Listed entries Block Start
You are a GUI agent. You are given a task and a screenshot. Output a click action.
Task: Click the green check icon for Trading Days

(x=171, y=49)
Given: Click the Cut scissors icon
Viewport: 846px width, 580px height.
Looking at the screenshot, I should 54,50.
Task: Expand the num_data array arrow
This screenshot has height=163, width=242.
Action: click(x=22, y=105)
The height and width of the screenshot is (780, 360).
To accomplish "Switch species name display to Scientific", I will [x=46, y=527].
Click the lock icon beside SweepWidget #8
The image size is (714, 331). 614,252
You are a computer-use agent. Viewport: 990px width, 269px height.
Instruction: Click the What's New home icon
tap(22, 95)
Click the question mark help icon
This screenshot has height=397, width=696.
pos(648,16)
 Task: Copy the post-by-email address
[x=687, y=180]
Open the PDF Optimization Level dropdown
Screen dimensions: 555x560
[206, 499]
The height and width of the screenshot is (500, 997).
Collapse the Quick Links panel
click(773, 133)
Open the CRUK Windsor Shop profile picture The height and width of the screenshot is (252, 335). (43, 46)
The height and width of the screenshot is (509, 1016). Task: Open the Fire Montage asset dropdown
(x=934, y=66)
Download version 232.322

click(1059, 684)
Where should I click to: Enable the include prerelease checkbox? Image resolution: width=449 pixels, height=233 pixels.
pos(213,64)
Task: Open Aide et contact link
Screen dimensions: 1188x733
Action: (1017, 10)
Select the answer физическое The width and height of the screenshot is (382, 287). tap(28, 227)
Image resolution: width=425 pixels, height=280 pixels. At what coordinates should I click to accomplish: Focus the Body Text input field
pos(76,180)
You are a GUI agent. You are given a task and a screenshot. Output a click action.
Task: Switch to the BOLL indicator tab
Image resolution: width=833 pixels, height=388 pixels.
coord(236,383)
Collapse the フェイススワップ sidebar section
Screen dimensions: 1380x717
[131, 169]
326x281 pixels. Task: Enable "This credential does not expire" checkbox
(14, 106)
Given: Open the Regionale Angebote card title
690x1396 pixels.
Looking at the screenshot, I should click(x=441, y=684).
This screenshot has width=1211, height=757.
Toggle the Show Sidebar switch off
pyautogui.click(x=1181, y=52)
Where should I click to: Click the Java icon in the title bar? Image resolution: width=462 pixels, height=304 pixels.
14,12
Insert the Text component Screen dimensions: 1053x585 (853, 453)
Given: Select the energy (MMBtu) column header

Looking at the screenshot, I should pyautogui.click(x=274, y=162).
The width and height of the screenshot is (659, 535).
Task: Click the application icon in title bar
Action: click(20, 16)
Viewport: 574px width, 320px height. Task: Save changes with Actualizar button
Listed entries Block End
▶ **Goal of the exercise**
Would you please repeat all the entries exactly as written?

▶ **Exercise output**
You are a GUI agent. You are given a task and a screenshot. Output a click action.
Task: Click the green check icon for Trading Days

(x=171, y=49)
Given: Click the Cut scissors icon
Viewport: 846px width, 580px height.
Looking at the screenshot, I should 54,50.
Task: Expand the num_data array arrow
This screenshot has height=163, width=242.
Action: click(x=22, y=105)
The height and width of the screenshot is (780, 360).
To accomplish "Switch species name display to Scientific", I will [x=46, y=527].
Click the lock icon beside SweepWidget #8
The image size is (714, 331). 614,252
You are a computer-use agent. Viewport: 990px width, 269px height.
Instruction: Click the What's New home icon
tap(22, 95)
Click the question mark help icon
This screenshot has height=397, width=696.
pos(648,16)
 Task: Copy the post-by-email address
[x=687, y=180]
Open the PDF Optimization Level dropdown
Screen dimensions: 555x560
[206, 499]
The height and width of the screenshot is (500, 997).
Collapse the Quick Links panel
click(773, 133)
Open the CRUK Windsor Shop profile picture The height and width of the screenshot is (252, 335). (43, 46)
The height and width of the screenshot is (509, 1016). Task: Open the Fire Montage asset dropdown
(x=934, y=66)
Download version 232.322

click(1059, 684)
Where should I click to: Enable the include prerelease checkbox? Image resolution: width=449 pixels, height=233 pixels.
pos(213,64)
Task: Open Aide et contact link
Screen dimensions: 1188x733
Action: (1017, 10)
Select the answer физическое The width and height of the screenshot is (382, 287). tap(28, 227)
Image resolution: width=425 pixels, height=280 pixels. At what coordinates should I click to accomplish: Focus the Body Text input field
pos(76,180)
You are a GUI agent. You are given a task and a screenshot. Output a click action.
Task: Switch to the BOLL indicator tab
Image resolution: width=833 pixels, height=388 pixels.
coord(236,383)
Collapse the フェイススワップ sidebar section
Screen dimensions: 1380x717
[131, 169]
326x281 pixels. Task: Enable "This credential does not expire" checkbox
(14, 106)
Given: Open the Regionale Angebote card title
690x1396 pixels.
Looking at the screenshot, I should click(x=441, y=684).
This screenshot has width=1211, height=757.
Toggle the Show Sidebar switch off
pyautogui.click(x=1181, y=52)
Where should I click to: Click the Java icon in the title bar? Image resolution: width=462 pixels, height=304 pixels.
14,12
Insert the Text component Screen dimensions: 1053x585 (853, 453)
Given: Select the energy (MMBtu) column header

Looking at the screenshot, I should pyautogui.click(x=274, y=162).
The width and height of the screenshot is (659, 535).
Task: Click the application icon in title bar
Action: click(20, 16)
Viewport: 574px width, 320px height. Task: Save changes with Actualizar button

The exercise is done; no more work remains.